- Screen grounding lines
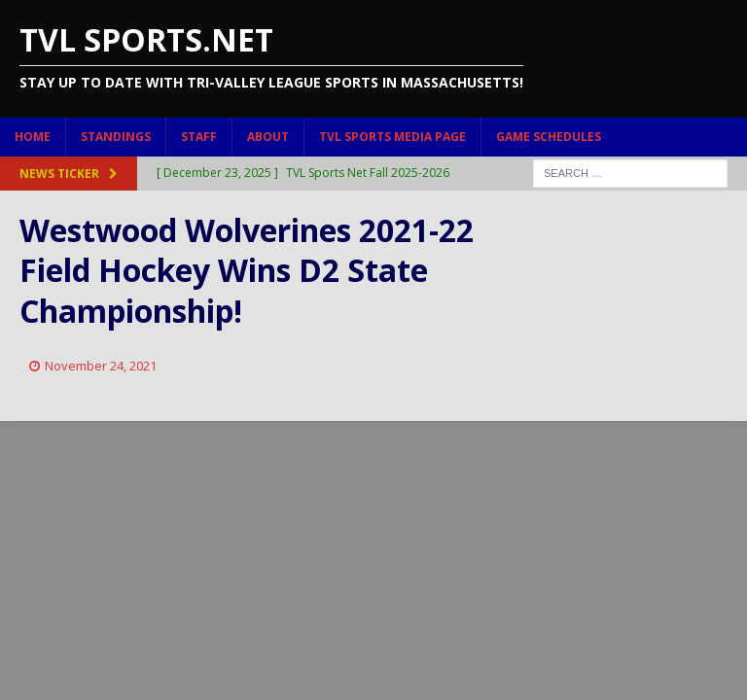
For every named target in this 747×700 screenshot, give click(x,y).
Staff (198, 136)
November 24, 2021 (100, 366)
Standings (116, 136)
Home (32, 136)
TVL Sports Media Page (392, 136)
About (267, 136)
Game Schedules (549, 136)
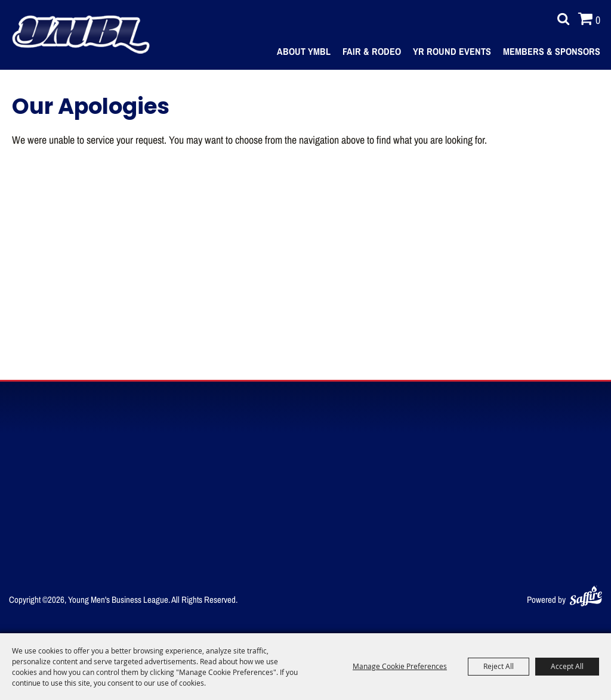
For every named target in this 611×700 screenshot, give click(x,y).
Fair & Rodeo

- AIM OF THE TASK
Copy out every line above word for word, leaving out the pictures.

- EXERCISE RESPONSE
For every named target in this 747×700 screenshot, give click(x,y).
Staff (198, 136)
November 24, 2021 (100, 366)
Standings (116, 136)
Home (32, 136)
TVL Sports Media Page (392, 136)
About (267, 136)
Game Schedules (549, 136)
For every named target in this 611×700 screenshot, give click(x,y).
Fair & Rodeo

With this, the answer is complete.